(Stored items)
# # # #

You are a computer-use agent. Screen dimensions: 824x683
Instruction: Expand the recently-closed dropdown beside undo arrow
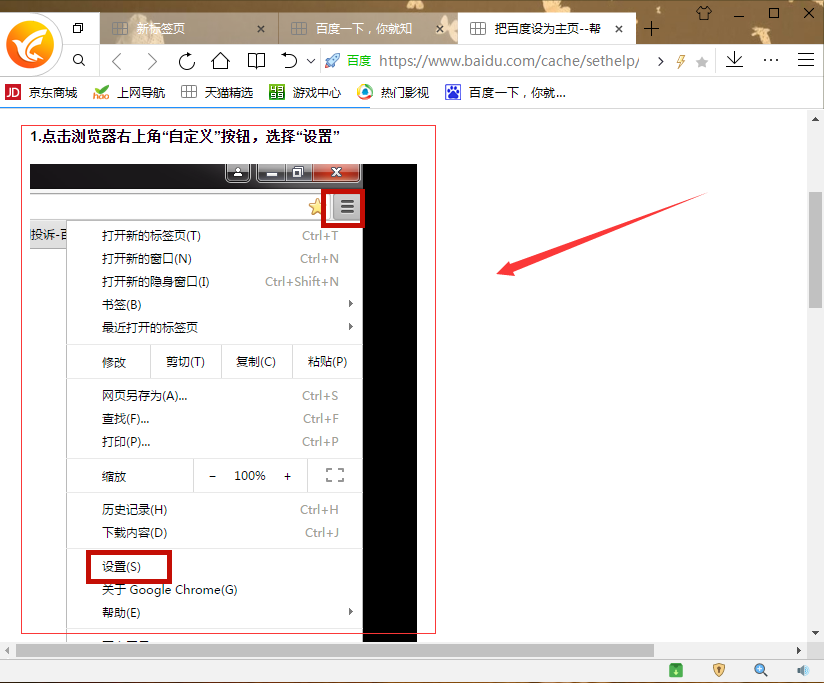click(310, 61)
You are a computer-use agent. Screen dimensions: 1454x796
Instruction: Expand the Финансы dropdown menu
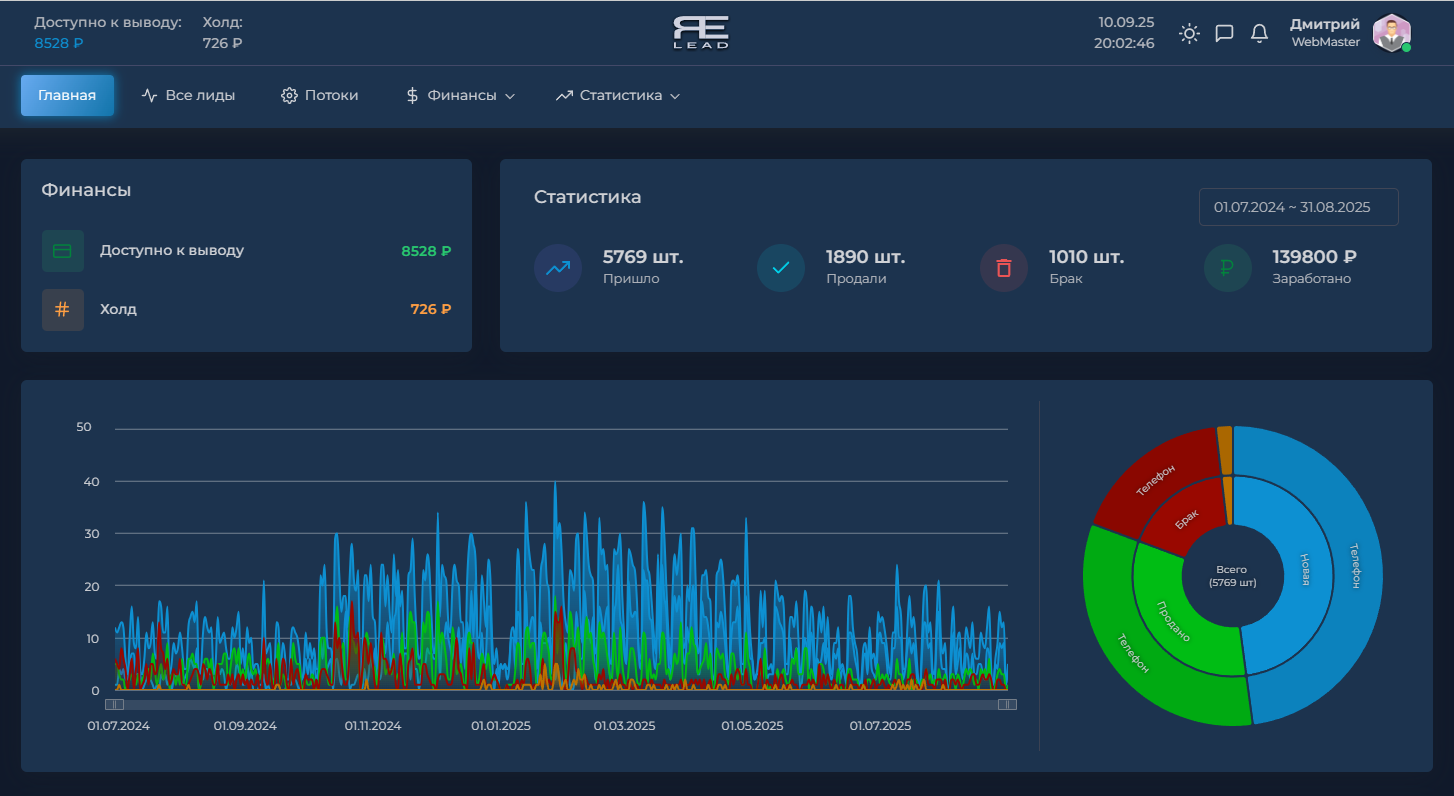(461, 96)
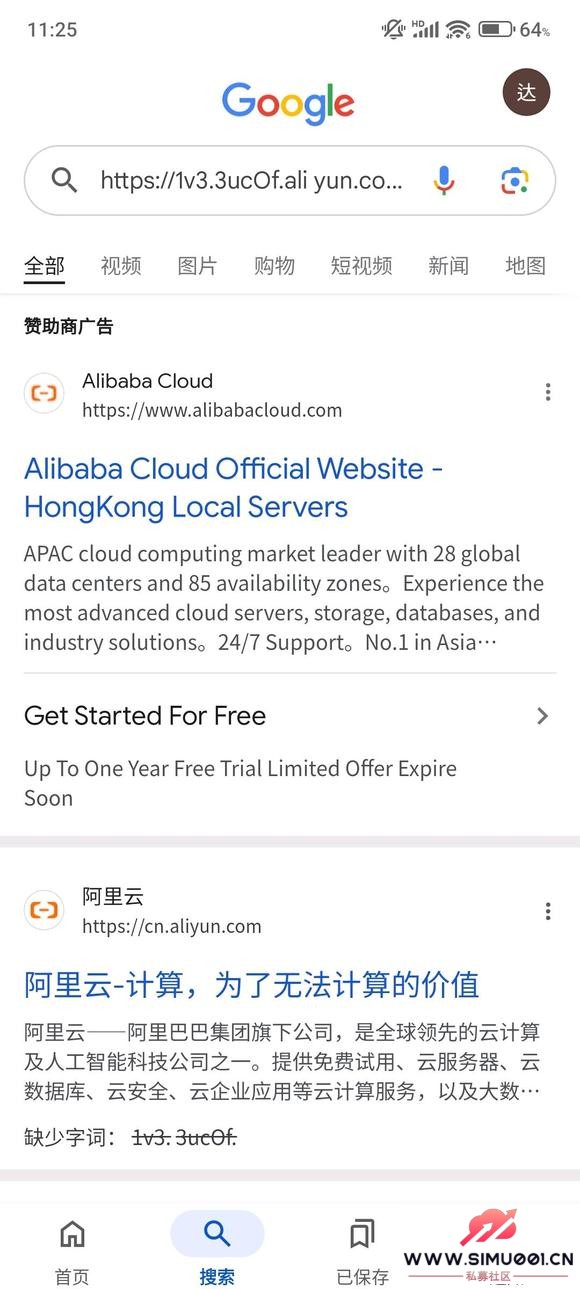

# # # #

= Task to complete =
All lines above containing the string "agent": copy each one.

= Response for this exercise =
You are a computer-use agent. Screen dimensions: 824x683
You are a computer-use agent. Screen dimensions: 1454x796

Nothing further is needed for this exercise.